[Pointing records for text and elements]
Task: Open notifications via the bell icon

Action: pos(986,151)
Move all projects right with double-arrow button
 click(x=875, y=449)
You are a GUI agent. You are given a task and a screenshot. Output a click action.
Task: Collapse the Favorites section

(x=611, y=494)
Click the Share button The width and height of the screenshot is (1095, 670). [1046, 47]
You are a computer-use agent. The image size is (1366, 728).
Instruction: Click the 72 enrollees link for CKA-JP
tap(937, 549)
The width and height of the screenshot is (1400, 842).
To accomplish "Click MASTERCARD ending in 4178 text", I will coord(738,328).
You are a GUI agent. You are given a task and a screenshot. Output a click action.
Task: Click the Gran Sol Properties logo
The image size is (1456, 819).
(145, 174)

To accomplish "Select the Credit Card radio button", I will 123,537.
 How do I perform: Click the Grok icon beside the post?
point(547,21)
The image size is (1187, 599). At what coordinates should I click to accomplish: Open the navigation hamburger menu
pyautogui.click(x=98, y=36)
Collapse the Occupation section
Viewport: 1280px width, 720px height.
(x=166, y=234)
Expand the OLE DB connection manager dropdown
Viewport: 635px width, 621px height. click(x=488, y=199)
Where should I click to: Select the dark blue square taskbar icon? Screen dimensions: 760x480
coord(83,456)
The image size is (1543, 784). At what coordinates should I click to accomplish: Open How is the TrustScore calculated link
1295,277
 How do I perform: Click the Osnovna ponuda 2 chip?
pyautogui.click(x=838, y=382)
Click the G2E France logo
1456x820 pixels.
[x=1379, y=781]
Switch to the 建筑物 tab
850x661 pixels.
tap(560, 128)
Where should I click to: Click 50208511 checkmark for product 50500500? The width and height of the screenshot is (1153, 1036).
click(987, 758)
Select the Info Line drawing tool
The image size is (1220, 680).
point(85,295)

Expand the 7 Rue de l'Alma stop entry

#### DO THIS
Please swap each "screenshot" in the items above for "screen capture" and leave everything else unchanged.

#### THE REPLY
Task: Open notifications via the bell icon

Action: pos(986,151)
Move all projects right with double-arrow button
 click(x=875, y=449)
You are a GUI agent. You are given a task and a screen capture. Output a click action.
Task: Collapse the Favorites section

(x=611, y=494)
Click the Share button The width and height of the screen capture is (1095, 670). [1046, 47]
You are a computer-use agent. The image size is (1366, 728).
Instruction: Click the 72 enrollees link for CKA-JP
tap(937, 549)
The width and height of the screen capture is (1400, 842).
To accomplish "Click MASTERCARD ending in 4178 text", I will coord(738,328).
You are a GUI agent. You are given a task and a screen capture. Output a click action.
Task: Click the Gran Sol Properties logo
The image size is (1456, 819).
(145, 174)

To accomplish "Select the Credit Card radio button", I will 123,537.
 How do I perform: Click the Grok icon beside the post?
point(547,21)
The image size is (1187, 599). At what coordinates should I click to accomplish: Open the navigation hamburger menu
pyautogui.click(x=98, y=36)
Collapse the Occupation section
Viewport: 1280px width, 720px height.
(x=166, y=234)
Expand the OLE DB connection manager dropdown
Viewport: 635px width, 621px height. click(x=488, y=199)
Where should I click to: Select the dark blue square taskbar icon? Screen dimensions: 760x480
coord(83,456)
The image size is (1543, 784). At what coordinates should I click to accomplish: Open How is the TrustScore calculated link
1295,277
 How do I perform: Click the Osnovna ponuda 2 chip?
pyautogui.click(x=838, y=382)
Click the G2E France logo
1456x820 pixels.
[x=1379, y=781]
Switch to the 建筑物 tab
850x661 pixels.
tap(560, 128)
Where should I click to: Click 50208511 checkmark for product 50500500? The width and height of the screen capture is (1153, 1036).
click(987, 758)
Select the Info Line drawing tool
The image size is (1220, 680).
point(85,295)

Expand the 7 Rue de l'Alma stop entry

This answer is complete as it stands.